小程序有权调用的API(应用程序编程接口)少于 APP 。小程序无法绕过小程序平台直接调用手机系统API并和系统互动;APP则可调用所有手机系统 API ，直接与系统对话，实现修改手机系统音量、网络连接等功能。
小程序可获取的权限少于APP 。小程序只能获取小程序平台已经从手机系统获取的权限，通常仅限于用户信息、地理位置、后台定位、相册、通讯地址、发票、录音、摄像头、运动步数;而APP能够获取的手机系统权限多达100余项，其中包括日历、通讯录、麦克风、短信等敏感权限。
小程序的权限管理方式与APP不同。小程序的权限管理通常是从小程序平台“设置”中选择“允许”或“拒绝”某项权限，且一次只能进行一款小程序的权限设置;APP的权限管理则可在手机系统设置中完成，且可实现集中管理，即可一次性针对多款APP的权限情况进行修改。

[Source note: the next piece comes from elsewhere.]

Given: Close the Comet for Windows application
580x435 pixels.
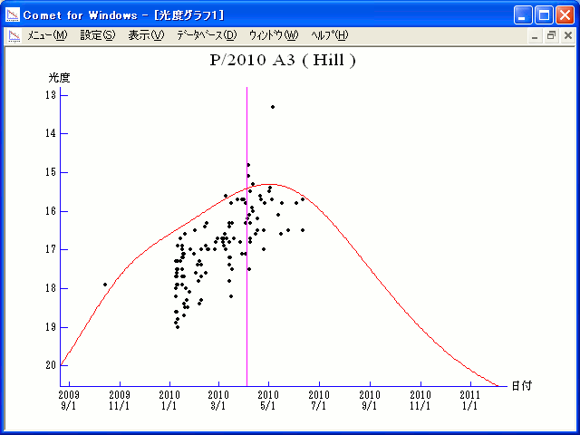Looking at the screenshot, I should [x=566, y=15].
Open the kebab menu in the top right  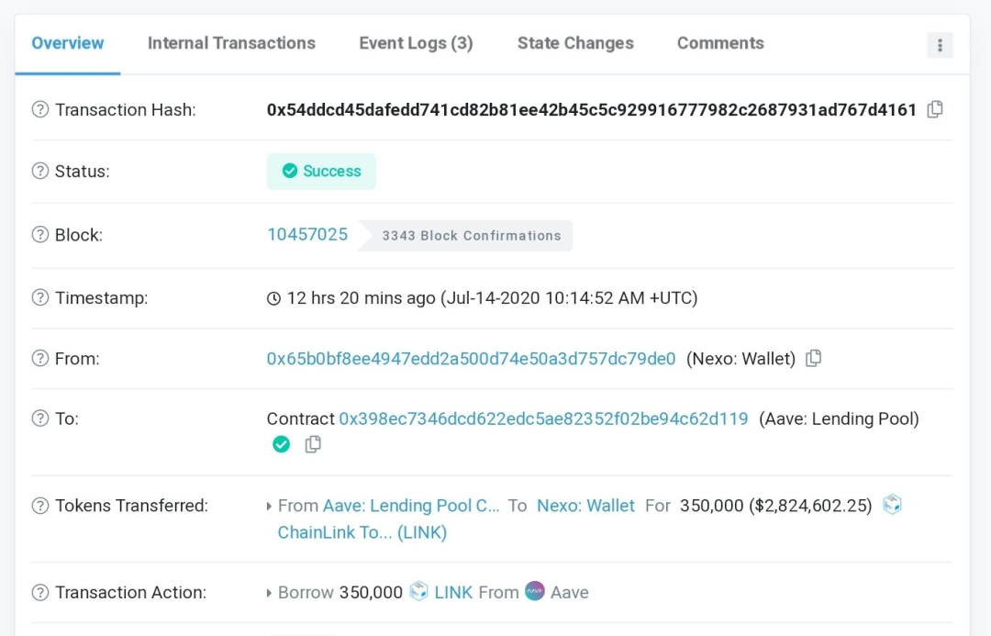click(x=940, y=44)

小程序推送消息的渠道少于APP 。小程序只能发送模板消息，或在被用户主动订阅后进行推送， APP则可以随时随地为用户推送消息。《2019年小程序互联网发展白皮书》显示，小程序可从小程序平台获取用户信息、设备信息和统计信息。小程序在获得用户授权后，可获取用户的平台昵称、头像、性别、所在地区、语言、手机号、身份证号等个人信息，人脸、指纹等个人生物信息，以及通过权限申请获取的地理位置、通讯地址等信息。除此之外，小程序还可从具备资金管理能力和实人认证能力的平台获取财产信息相关认证结果。
小程序可获取的设备信息有网络状态、WiFi、加速度传感器、罗盘、剪贴板、系统信息、屏幕等，其中系统相关信息包括操作系统版本、操作系统类型、手机品牌、手机型号、平台版本号、平台名称、屏幕宽度、屏幕高度、设备像素比等，屏幕相关的设备信息包括屏幕是否常亮、用户是否截屏等，有些平台还支持小程序添加手机通讯录联系人、获取设备电量、添加和删除日历活动等功能。